Segundo Canhada, a maior disponibilidade agrícola favoreceu a redução de preços de hortaliças e tubérculos, enquanto o equilíbrio entre produção e demanda contribuiu para a queda de algumas proteínas. A cebola e a batata, por exemplo, foram beneficiadas pelo aumento da oferta. Já o frango teve redução associada à maior produção e à diminuição dos custos de criação.
O movimento, no entanto, não ocorreu de maneira uniforme. Dos 34 itens que compõem a cesta, 18 tiveram aumento em agosto, enquanto 15 apresentaram queda e um permaneceu estável.
Entre as maiores altas estão o creme dental, que subiu 7,82%, passando de R$ 4,99 para R$ 5,38; o vinagre, com aumento de 6,73%, de R$ 3,27 para R$ 3,49; e o arroz, que ficou 5,26% mais caro, passando de R$ 25,67 para R$ 27,02 o pacote de 5 quilos.
Também tiveram alta o detergente (4,85%), o sabão em pó (3,88%), o sal (3,88%), a margarina (3,30%), o absorvente (3,18%) e o óleo de soja (2,86%).
No caso dos produtos de limpeza e higiene, o relatório da Uniso relaciona os reajustes ao aumento de custos de matérias-primas, energia, embalagens e transporte. Já o arroz é influenciado pela menor disponibilidade no mercado interno durante o período de entressafra.
Alta ainda pesa no ano
Embora a cesta tenha recuado nos últimos três meses, os preços de vários produtos permanecem acima dos registrados no fim de 2025. Entre dezembro de 2025 e agosto deste ano, a cebola acumulou alta de 74,47%, seguida pelo feijão (40,09%), leite longa vida (34,40%), sal (21,36%) e absorvente (17,03%).
Na comparação com agosto de 2025, a cebola também aparece entre os maiores aumentos, com alta de 67,42%. O feijão subiu 38,24%, o sal 28,87%, o absorvente 26,13% e a batata 21,56%.
Em sentido contrário, alguns produtos ficaram significativamente mais baratos no período de 12 meses. O café teve redução de 78,50%, seguido pelo açúcar refinado (-28,88%), salsicha (-18,72%), frango (-17,42%) e alho (-16,09%).
Para o economista Paulo Kikuti, vice-presidente do Sindicato dos Economistas no Estado de São Paulo (Sindecon-SP), o cenário atual representa mais um alívio conjuntural do que uma mudança estrutural nos preços. Ele avalia que fatores como clima, câmbio, combustíveis e oferta agrícola ainda podem alterar rapidamente o comportamento da cesta.

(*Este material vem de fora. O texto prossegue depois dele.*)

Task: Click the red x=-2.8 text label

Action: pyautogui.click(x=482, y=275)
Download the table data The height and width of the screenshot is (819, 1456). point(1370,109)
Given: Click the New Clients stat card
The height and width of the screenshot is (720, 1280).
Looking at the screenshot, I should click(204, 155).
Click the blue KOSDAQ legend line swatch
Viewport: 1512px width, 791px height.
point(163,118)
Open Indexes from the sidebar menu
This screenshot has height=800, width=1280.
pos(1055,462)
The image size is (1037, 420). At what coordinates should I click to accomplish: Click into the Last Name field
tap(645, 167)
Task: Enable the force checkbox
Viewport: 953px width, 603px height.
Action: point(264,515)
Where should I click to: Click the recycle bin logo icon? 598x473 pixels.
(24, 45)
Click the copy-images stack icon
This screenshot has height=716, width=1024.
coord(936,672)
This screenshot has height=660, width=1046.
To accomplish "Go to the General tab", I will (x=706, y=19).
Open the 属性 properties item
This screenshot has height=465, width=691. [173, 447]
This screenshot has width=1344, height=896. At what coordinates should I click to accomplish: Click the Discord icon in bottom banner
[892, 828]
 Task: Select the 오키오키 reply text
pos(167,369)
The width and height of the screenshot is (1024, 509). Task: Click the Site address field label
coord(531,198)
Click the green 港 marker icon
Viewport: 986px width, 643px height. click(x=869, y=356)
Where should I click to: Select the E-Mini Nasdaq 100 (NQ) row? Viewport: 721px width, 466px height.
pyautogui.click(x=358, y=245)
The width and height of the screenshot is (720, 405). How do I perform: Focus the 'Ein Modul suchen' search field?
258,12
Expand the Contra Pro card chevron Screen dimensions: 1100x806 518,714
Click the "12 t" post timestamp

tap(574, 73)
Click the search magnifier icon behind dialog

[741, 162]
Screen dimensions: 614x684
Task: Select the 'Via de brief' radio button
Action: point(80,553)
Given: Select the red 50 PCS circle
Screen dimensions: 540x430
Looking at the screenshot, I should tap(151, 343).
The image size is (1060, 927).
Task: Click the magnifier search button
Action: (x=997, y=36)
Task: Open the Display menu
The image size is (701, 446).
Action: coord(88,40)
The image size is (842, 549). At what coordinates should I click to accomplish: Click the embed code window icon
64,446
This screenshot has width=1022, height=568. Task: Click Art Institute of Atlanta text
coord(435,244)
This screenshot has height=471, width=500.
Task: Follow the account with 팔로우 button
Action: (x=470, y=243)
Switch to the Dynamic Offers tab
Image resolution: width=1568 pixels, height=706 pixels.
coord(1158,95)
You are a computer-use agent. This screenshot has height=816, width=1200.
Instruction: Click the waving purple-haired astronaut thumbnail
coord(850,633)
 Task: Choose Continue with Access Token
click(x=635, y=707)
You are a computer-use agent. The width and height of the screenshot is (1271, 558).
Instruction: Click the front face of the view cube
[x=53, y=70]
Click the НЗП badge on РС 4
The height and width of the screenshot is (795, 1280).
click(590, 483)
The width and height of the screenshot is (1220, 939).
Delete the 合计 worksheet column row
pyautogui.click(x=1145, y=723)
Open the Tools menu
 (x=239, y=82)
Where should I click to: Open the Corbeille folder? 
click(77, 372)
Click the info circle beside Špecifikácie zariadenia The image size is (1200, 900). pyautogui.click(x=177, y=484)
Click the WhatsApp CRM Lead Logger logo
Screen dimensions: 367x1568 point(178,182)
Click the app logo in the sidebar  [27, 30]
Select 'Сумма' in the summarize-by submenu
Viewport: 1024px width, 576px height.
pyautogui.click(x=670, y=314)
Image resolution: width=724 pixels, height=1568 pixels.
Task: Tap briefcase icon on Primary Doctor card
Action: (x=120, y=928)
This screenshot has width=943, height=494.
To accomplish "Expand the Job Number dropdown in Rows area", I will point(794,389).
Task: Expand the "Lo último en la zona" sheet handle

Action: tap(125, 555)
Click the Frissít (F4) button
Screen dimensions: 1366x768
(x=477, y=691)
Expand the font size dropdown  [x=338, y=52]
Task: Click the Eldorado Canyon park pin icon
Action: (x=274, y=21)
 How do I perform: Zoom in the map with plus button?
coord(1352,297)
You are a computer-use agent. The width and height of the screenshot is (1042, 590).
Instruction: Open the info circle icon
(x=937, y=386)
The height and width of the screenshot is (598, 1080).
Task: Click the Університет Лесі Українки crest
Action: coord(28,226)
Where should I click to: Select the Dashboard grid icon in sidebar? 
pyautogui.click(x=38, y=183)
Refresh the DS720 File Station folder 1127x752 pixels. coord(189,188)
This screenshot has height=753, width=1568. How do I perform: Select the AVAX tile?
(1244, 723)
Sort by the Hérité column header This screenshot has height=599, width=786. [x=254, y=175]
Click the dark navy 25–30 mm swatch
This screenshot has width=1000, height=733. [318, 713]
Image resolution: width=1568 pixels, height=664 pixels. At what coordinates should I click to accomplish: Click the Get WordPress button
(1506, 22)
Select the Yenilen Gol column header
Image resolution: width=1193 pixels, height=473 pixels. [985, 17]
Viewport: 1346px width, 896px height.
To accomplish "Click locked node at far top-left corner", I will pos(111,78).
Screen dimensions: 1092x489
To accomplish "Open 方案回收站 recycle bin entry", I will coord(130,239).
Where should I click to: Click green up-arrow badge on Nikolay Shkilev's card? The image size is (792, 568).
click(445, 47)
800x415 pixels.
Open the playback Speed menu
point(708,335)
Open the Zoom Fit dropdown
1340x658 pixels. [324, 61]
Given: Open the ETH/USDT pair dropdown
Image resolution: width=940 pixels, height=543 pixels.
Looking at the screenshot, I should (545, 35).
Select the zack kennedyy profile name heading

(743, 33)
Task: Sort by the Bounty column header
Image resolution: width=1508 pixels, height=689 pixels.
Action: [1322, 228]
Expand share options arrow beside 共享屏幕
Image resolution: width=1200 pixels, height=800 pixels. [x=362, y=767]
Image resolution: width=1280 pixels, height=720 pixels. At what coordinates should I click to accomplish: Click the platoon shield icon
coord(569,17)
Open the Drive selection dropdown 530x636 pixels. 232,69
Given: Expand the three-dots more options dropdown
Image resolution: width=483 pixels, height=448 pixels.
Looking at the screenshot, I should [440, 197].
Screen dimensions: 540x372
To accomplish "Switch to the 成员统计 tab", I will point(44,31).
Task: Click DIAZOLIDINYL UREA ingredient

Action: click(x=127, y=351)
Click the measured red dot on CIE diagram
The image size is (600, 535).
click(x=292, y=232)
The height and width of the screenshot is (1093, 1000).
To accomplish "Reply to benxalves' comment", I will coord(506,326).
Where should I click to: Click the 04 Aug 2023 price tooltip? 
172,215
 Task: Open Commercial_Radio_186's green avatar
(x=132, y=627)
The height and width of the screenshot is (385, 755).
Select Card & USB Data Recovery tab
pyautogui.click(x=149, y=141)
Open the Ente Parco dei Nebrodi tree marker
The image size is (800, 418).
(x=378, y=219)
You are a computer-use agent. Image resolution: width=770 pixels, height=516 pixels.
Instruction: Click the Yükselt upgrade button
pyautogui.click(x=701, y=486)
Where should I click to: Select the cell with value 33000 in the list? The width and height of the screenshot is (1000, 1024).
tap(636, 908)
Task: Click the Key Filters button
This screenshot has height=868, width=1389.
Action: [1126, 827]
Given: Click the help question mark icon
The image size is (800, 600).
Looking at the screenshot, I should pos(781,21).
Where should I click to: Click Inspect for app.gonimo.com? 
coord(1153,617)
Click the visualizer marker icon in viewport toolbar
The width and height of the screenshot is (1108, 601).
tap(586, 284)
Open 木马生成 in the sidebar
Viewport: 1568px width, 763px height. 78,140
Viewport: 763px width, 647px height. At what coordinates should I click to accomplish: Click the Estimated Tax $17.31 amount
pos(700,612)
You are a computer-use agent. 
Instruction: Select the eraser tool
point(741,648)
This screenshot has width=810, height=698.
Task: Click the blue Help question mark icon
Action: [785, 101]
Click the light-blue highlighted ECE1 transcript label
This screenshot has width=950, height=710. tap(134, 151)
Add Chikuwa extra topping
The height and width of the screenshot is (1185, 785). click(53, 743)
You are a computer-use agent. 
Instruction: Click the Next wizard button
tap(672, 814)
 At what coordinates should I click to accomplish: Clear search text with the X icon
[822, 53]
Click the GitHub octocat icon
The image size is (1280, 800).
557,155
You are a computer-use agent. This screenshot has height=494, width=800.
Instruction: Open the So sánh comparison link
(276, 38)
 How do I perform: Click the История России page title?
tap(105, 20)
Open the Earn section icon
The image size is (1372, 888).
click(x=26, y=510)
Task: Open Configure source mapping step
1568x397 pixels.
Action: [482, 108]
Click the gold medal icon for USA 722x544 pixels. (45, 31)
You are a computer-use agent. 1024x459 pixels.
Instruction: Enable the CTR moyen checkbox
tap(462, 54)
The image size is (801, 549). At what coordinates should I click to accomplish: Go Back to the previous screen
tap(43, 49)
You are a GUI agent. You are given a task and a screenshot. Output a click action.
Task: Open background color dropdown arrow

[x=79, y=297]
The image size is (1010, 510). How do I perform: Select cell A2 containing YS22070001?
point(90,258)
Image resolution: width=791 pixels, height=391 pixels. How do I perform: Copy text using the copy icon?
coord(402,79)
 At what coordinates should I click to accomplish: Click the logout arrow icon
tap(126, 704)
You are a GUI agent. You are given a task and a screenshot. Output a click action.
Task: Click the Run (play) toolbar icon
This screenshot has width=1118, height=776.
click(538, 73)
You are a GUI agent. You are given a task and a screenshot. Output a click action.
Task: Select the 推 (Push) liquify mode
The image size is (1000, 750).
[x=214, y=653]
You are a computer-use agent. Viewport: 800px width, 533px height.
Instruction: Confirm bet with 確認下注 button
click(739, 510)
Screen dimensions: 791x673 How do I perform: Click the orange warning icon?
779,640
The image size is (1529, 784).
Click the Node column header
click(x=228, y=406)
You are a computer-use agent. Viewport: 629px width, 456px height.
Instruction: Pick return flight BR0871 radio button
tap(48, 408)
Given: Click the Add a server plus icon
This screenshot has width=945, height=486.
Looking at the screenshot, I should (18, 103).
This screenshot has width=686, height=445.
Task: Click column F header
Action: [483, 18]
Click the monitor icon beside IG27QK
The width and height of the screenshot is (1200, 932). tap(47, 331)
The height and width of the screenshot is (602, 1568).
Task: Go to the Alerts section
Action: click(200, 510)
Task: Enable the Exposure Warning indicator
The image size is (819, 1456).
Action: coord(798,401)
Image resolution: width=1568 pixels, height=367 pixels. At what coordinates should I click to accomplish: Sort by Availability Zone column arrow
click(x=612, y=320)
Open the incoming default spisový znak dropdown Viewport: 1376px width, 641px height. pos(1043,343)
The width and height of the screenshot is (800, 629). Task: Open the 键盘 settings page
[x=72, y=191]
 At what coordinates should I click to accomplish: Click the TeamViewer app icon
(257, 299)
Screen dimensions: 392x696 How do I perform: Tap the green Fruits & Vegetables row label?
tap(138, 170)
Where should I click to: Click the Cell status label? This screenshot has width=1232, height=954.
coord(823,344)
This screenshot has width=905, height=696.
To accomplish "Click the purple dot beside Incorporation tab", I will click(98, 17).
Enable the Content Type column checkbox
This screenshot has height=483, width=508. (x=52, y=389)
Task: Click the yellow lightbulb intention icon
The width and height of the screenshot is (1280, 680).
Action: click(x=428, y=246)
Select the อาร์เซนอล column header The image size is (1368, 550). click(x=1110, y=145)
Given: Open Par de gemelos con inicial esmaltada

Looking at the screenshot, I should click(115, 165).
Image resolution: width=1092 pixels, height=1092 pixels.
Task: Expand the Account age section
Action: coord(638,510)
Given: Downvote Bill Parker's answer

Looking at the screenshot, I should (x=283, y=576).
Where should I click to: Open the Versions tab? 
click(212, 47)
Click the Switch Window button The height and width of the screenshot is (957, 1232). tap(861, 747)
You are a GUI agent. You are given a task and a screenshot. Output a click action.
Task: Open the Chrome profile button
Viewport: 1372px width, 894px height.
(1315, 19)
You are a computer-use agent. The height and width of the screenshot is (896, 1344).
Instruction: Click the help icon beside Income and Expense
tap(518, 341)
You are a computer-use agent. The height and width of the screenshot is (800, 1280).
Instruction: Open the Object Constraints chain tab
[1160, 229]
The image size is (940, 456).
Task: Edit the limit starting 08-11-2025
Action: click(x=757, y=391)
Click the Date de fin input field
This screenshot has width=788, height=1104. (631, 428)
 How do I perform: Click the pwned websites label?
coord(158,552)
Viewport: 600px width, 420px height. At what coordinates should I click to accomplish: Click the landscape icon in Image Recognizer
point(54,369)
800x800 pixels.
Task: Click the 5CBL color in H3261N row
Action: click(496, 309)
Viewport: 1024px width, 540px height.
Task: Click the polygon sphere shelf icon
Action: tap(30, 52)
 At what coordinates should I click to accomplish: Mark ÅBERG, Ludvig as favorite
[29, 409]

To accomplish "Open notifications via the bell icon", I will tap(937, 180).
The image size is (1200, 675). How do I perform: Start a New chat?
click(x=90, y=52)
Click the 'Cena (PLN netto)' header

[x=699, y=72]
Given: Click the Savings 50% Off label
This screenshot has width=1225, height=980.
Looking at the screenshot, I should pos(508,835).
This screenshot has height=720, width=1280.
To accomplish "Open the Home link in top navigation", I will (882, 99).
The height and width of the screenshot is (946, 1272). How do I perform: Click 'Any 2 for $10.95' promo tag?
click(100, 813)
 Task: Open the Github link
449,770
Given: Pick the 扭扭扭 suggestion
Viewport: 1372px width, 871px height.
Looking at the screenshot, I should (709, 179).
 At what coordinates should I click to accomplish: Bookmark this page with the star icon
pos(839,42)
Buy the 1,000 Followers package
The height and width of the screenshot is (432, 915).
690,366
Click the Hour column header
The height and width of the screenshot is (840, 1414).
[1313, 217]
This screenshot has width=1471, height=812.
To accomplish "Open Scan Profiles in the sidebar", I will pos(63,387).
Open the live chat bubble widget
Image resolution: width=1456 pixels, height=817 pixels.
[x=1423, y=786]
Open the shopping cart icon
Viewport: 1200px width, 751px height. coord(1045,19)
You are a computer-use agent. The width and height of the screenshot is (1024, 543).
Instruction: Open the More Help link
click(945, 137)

A expectativa, segundo os especialistas, é de pequenas oscilações nos próximos meses, e não necessariamente de novas quedas acentuadas. Entre os produtos que merecem atenção estão o óleo de soja, por sua relação com o mercado internacional e o câmbio; o arroz, dependendo da evolução da próxima safra; e a carne bovina, influenciada pelo ciclo pecuário.
Peso no bolso
O recuo de agosto representa pouco alívio para as famílias de menor renda. Considerando o salário mínimo nacional de R$ 1.621 em 2026, os R$ 1.207,71 da cesta correspondem a cerca de 74,5% desse valor.
Na avaliação de Kikuti, essa proporção deixa uma margem muito pequena para outras despesas essenciais. O consumidor que recebe um salário mínimo teria cerca de R$ 413 restantes depois da compra da cesta.